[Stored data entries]

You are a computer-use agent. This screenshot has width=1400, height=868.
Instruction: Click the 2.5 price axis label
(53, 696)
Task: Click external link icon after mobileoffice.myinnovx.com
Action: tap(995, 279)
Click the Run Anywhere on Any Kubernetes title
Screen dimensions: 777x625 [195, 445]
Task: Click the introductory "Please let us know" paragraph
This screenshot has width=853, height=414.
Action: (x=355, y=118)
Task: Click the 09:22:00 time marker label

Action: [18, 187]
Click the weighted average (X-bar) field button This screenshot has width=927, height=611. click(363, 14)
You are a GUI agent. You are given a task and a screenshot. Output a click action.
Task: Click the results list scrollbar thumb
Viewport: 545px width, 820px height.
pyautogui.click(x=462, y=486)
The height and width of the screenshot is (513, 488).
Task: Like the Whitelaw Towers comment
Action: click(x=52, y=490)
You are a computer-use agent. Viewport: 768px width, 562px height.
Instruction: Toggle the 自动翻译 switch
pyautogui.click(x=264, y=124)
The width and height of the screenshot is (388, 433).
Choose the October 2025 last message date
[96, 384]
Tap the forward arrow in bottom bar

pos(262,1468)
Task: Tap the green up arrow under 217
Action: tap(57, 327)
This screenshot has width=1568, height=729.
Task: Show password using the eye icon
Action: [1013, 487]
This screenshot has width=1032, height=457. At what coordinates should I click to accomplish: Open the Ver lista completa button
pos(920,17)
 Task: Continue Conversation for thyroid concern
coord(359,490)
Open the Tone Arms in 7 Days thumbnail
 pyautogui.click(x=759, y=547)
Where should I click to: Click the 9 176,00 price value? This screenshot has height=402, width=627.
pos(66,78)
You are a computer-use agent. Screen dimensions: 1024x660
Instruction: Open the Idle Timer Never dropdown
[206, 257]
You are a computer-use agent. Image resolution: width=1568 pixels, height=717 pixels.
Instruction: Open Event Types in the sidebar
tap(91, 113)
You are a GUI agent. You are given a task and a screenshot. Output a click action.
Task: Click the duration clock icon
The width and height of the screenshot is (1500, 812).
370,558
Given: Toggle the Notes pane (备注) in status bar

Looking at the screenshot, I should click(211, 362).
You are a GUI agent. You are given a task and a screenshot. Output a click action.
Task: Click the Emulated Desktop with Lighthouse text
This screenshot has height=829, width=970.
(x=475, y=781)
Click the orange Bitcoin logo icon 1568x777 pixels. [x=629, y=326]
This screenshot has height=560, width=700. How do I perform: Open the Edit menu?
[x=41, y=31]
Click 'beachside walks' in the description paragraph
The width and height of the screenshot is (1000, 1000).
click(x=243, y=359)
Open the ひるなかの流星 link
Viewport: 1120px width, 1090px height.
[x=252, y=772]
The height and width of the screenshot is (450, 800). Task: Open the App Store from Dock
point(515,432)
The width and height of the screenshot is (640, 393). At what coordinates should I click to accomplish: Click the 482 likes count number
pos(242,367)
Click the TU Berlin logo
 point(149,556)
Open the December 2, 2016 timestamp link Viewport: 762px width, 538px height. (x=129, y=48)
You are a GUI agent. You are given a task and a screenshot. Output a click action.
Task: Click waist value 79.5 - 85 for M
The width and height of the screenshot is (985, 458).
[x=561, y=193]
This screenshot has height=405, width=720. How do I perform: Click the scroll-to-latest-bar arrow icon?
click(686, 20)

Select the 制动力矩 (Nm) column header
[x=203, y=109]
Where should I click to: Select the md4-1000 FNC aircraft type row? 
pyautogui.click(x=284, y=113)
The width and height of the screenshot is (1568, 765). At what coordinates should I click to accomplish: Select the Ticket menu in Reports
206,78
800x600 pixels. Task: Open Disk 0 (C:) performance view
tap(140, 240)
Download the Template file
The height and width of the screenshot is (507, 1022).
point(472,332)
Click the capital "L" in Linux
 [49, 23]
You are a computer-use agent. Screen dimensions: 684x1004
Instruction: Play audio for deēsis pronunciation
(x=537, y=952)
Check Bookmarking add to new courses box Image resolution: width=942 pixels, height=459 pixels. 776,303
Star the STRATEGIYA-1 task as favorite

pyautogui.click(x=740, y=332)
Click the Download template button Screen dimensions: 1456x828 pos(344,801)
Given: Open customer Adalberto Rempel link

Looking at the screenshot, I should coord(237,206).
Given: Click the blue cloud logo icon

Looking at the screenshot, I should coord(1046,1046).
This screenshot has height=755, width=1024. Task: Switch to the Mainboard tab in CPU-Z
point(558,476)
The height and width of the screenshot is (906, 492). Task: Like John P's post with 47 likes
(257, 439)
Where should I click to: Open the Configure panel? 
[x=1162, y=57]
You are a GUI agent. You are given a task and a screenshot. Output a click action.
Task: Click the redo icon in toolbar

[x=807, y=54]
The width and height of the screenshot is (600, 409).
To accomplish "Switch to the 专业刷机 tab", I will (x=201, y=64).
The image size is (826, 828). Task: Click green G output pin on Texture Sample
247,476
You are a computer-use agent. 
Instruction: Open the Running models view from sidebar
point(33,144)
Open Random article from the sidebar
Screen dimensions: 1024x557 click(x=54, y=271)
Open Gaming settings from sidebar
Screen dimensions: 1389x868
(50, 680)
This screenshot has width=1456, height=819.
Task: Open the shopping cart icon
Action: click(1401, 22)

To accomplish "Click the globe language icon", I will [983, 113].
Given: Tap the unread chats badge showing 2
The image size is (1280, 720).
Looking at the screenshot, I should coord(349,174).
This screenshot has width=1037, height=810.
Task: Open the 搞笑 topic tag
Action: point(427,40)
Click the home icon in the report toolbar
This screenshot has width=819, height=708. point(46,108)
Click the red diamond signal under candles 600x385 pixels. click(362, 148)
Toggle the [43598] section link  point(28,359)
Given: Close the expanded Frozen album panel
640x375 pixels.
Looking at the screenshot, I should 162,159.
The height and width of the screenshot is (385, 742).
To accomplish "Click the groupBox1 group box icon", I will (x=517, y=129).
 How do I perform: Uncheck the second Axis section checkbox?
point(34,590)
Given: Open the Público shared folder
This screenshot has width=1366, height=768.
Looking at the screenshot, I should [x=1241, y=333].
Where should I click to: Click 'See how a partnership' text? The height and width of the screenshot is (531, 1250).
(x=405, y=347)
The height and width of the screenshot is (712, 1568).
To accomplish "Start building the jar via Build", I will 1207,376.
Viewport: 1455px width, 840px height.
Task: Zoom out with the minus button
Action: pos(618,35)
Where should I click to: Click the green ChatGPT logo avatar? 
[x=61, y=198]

:: Your goal ::
If a line in the entries above contains "Download", report it.

:: Written answer ::
Download the Template file
Click the Download template button Screen dimensions: 1456x828 pos(344,801)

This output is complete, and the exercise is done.